El sabio Espinoza Medrano, “El Lunarejo”, que en su época era la admiración de los sabios de América y
de Europa se hallaba un día dando una conferencia en la Catedral del Cuzco; la fama del sabio cuzqueño
había allí reunido al más selecto auditorio y estaba el templo repleto que no era posible dar un paso.
De pronto se sintió un sordo murmullo entre los presentes; y voces que decían: “¡Qué la saquen!” “¡¡Qué
desvergüenza de la india en querer entrar!!...

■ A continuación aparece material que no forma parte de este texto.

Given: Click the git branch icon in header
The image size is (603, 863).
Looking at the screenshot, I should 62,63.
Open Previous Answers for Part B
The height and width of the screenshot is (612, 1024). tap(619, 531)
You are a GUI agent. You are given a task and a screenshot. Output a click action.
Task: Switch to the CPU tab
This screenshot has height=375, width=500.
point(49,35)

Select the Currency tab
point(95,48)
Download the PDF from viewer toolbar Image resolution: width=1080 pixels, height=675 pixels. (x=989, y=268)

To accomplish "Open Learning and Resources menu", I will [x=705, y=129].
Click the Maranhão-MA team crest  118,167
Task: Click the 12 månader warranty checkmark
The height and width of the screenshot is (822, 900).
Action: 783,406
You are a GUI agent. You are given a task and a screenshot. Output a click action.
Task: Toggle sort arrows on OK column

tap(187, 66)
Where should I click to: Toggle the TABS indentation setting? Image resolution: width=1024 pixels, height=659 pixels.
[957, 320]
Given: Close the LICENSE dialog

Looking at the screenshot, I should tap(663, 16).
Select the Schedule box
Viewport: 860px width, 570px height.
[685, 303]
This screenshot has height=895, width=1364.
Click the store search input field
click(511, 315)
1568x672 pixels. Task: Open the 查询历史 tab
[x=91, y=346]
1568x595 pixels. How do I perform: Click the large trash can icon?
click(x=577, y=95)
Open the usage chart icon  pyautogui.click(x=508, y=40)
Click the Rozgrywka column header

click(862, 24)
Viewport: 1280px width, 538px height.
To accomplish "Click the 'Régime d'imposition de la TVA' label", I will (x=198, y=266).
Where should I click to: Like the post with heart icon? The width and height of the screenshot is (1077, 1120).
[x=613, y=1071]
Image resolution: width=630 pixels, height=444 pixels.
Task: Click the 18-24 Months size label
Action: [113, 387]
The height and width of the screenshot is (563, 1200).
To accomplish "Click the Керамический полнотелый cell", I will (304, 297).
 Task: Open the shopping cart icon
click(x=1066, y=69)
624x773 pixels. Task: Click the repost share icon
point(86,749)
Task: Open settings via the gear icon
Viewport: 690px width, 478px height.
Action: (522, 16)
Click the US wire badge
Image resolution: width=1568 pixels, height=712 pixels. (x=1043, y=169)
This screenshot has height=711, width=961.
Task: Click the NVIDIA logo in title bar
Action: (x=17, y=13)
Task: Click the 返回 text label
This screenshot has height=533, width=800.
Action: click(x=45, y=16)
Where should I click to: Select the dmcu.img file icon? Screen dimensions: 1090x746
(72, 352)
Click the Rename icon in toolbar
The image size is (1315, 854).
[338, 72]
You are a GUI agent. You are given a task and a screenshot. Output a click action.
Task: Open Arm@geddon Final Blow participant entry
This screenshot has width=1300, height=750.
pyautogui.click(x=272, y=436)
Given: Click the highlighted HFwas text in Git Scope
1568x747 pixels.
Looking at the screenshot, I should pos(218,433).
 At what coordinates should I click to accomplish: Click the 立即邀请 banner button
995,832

Una pobrecita india de sesenta años, con su atadito de queso y chuño a las
espaldas, se afana, en su sencilla rusticidad, por penetrar hasta donde se
hallaba su hijo, y ofrendarle el regalito que le traía de lejos, muy lejos,
desde su tierra el pueblecito de Calsahuaso, provincia de Aymaraes.
El Lunarejo, extrañado del suceso, fijó su mirada en la desgraciada india, y - ¡Oh sorpresa! - era su
madre.
Levantando entonces la voz con dulce emoción exclamó desde el púlpito: “Señores: con toda la ternura
de mi alma os pido una caridad y es: “que dejéis entrar y pasar a esa pobre india... ¡Es mi madre!”
Sorprendidas las damas comenzaron entonces a disputarse el honor de ceder sus asientos y alfombras
a la pobre india, a quien poco antes con asco repelían. ¡Cada una quería ser honrada con la compañía de
la humilde mujer!
Y cuentan los cronistas que este rasgo de sincera humildad del Lunarejo, le hizo aparecer ante todos
mucho más grande y estimable que por toda su sabiduría.